**WHAT IS EXPECTED**. Word for word, transcribe every line from the one holding "The height and" through the end of the records, but not the pictures.

:: LISTED RECORDS

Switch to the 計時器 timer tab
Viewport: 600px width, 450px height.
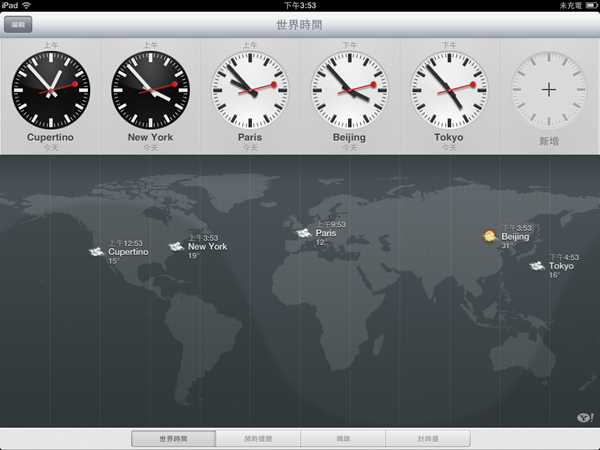pos(428,438)
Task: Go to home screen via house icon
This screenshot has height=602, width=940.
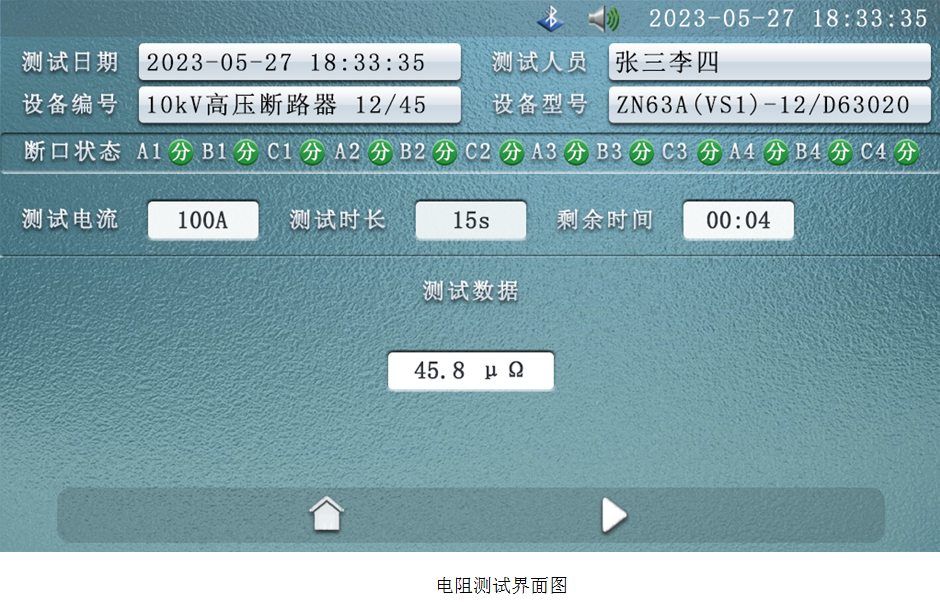Action: coord(326,515)
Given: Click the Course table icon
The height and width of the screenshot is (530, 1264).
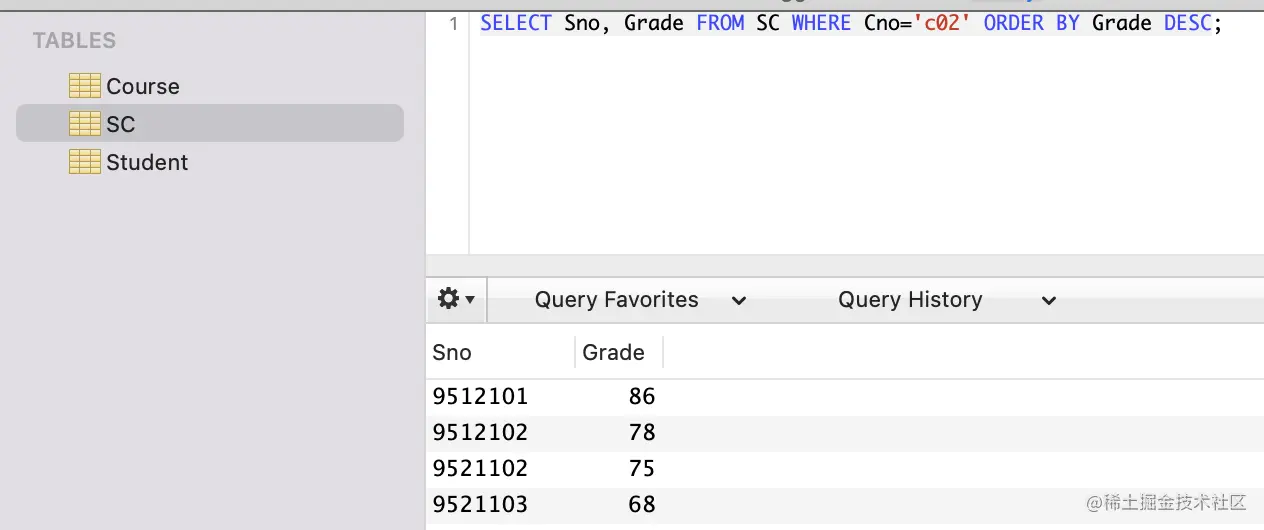Looking at the screenshot, I should tap(84, 86).
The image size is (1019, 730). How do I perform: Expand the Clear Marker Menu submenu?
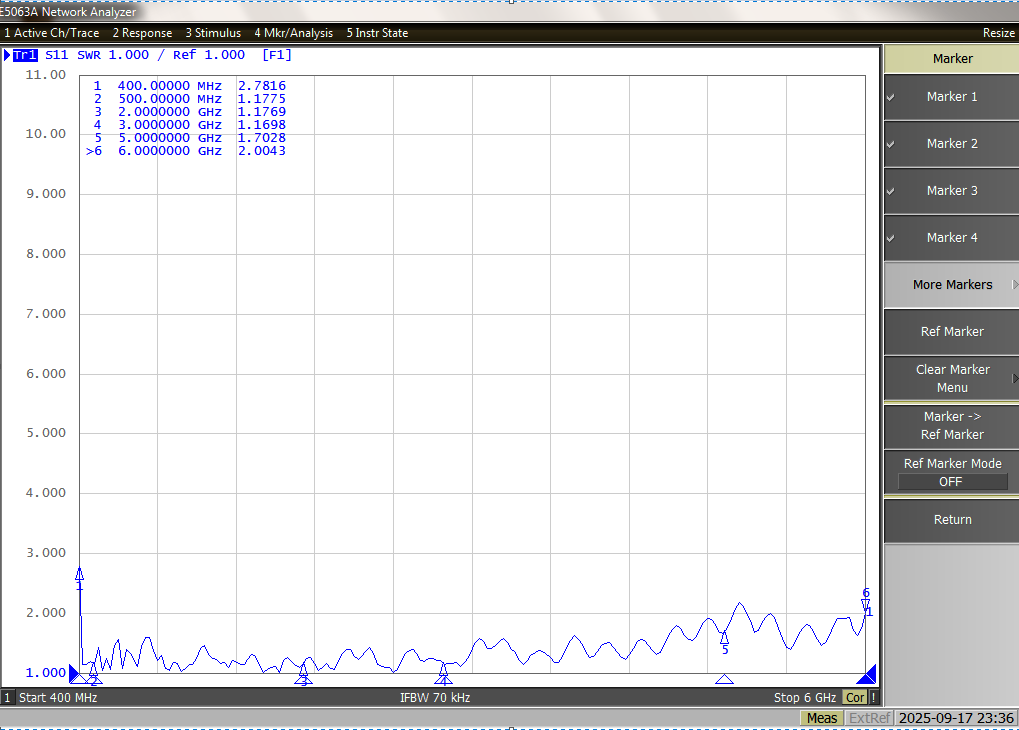[x=951, y=378]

::::

**WORKED SOLUTION**.
The height and width of the screenshot is (530, 1264).
Looking at the screenshot, I should tap(84, 86).
The image size is (1019, 730). How do I perform: Expand the Clear Marker Menu submenu?
[x=951, y=378]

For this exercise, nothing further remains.